** START DATASET EXCERPTS **

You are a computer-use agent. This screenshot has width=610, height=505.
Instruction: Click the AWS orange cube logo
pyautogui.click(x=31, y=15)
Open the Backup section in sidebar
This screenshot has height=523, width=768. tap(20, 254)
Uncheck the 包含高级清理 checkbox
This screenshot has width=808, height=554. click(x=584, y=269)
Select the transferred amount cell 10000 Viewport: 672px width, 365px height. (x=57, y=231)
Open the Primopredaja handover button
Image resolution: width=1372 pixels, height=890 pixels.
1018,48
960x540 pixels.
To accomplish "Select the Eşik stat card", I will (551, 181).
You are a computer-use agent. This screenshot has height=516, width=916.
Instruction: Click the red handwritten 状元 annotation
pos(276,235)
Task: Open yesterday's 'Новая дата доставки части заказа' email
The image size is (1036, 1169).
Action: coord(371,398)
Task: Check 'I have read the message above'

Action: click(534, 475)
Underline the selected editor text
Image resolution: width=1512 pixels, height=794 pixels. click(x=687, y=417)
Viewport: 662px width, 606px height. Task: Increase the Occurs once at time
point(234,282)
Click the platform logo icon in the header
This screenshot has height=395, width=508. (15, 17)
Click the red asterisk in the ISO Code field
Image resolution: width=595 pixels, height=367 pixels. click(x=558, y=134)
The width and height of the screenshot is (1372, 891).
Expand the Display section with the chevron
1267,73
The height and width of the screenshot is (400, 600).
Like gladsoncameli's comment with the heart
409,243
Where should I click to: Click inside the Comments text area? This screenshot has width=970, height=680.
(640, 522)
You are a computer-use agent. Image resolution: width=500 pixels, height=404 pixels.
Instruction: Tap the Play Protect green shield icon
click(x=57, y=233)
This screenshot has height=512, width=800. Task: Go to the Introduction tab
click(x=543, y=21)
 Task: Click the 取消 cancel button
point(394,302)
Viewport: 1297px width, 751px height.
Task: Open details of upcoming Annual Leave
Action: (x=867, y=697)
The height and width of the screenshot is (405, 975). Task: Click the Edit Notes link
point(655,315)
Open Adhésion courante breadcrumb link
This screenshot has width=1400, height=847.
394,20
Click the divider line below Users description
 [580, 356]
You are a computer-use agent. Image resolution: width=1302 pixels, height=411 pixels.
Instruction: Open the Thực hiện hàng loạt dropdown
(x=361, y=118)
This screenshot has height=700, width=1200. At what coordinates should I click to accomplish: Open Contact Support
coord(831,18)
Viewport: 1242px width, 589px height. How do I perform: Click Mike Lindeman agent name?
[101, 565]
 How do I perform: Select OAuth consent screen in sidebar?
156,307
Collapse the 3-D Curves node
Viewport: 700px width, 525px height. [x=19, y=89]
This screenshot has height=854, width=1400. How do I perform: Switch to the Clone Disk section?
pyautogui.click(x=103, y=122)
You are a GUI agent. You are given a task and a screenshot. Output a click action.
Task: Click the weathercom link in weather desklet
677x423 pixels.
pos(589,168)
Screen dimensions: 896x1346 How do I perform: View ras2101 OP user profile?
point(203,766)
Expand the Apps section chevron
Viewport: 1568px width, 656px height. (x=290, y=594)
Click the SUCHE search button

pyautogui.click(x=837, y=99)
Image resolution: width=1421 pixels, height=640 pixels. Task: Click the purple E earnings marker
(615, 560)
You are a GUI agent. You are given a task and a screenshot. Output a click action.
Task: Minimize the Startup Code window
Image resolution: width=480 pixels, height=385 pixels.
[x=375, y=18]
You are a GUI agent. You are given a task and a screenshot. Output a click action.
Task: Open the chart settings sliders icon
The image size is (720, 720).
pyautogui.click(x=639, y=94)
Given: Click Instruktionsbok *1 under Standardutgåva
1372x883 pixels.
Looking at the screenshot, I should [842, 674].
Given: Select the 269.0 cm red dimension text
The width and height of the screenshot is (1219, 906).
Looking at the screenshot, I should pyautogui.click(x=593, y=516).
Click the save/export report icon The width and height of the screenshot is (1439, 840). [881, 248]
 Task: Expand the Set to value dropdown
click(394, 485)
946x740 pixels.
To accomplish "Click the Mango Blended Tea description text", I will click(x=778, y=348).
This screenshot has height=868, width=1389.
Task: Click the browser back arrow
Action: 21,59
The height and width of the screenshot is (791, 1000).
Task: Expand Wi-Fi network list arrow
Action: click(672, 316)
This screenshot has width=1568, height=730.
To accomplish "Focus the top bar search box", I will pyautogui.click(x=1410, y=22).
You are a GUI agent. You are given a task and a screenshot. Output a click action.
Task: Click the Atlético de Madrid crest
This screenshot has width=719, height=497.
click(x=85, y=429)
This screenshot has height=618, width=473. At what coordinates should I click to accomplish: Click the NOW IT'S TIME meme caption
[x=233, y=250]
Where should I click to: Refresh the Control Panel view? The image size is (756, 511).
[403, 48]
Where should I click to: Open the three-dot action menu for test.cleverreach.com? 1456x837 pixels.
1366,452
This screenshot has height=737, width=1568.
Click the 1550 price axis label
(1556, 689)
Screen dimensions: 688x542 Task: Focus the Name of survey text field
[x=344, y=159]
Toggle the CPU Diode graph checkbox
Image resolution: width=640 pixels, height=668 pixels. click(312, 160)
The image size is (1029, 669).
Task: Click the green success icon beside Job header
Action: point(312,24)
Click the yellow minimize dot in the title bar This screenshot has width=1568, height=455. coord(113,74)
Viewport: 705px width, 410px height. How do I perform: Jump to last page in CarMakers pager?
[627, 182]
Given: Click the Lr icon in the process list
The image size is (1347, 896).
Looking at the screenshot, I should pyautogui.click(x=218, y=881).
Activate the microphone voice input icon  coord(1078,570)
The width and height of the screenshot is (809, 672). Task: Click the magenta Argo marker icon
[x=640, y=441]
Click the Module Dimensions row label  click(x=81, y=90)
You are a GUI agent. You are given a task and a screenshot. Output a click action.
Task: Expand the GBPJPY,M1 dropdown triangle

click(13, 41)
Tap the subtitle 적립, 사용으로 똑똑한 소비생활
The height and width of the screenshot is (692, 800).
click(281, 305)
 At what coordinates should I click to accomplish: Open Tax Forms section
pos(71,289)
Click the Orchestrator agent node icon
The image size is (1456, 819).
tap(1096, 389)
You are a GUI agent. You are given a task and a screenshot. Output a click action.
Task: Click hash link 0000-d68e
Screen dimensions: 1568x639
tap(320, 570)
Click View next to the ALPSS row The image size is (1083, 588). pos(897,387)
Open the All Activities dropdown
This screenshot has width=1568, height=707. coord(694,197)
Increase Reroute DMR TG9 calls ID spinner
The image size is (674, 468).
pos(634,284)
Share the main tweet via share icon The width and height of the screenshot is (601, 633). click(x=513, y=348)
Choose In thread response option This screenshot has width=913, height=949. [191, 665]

** END DATASET EXCERPTS **

**GOAL**
Output the rows starting with the line that contains "Click the SUCHE search button" and going on through the line that contains "(1556, 689)", with both of those lines included. Reproduce them line for line without any change.

**WRITTEN SOLUTION**
Click the SUCHE search button

pyautogui.click(x=837, y=99)
Image resolution: width=1421 pixels, height=640 pixels. Task: Click the purple E earnings marker
(615, 560)
You are a GUI agent. You are given a task and a screenshot. Output a click action.
Task: Minimize the Startup Code window
Image resolution: width=480 pixels, height=385 pixels.
[x=375, y=18]
You are a GUI agent. You are given a task and a screenshot. Output a click action.
Task: Open the chart settings sliders icon
The image size is (720, 720).
pyautogui.click(x=639, y=94)
Given: Click Instruktionsbok *1 under Standardutgåva
1372x883 pixels.
Looking at the screenshot, I should [842, 674].
Given: Select the 269.0 cm red dimension text
The width and height of the screenshot is (1219, 906).
Looking at the screenshot, I should pyautogui.click(x=593, y=516).
Click the save/export report icon The width and height of the screenshot is (1439, 840). [881, 248]
 Task: Expand the Set to value dropdown
click(394, 485)
946x740 pixels.
To accomplish "Click the Mango Blended Tea description text", I will click(x=778, y=348).
This screenshot has height=868, width=1389.
Task: Click the browser back arrow
Action: 21,59
The height and width of the screenshot is (791, 1000).
Task: Expand Wi-Fi network list arrow
Action: click(672, 316)
This screenshot has width=1568, height=730.
To accomplish "Focus the top bar search box", I will pyautogui.click(x=1410, y=22).
You are a GUI agent. You are given a task and a screenshot. Output a click action.
Task: Click the Atlético de Madrid crest
This screenshot has width=719, height=497.
click(x=85, y=429)
This screenshot has height=618, width=473. At what coordinates should I click to accomplish: Click the NOW IT'S TIME meme caption
[x=233, y=250]
Where should I click to: Refresh the Control Panel view? The image size is (756, 511).
[403, 48]
Where should I click to: Open the three-dot action menu for test.cleverreach.com? 1456x837 pixels.
1366,452
This screenshot has height=737, width=1568.
Click the 1550 price axis label
(1556, 689)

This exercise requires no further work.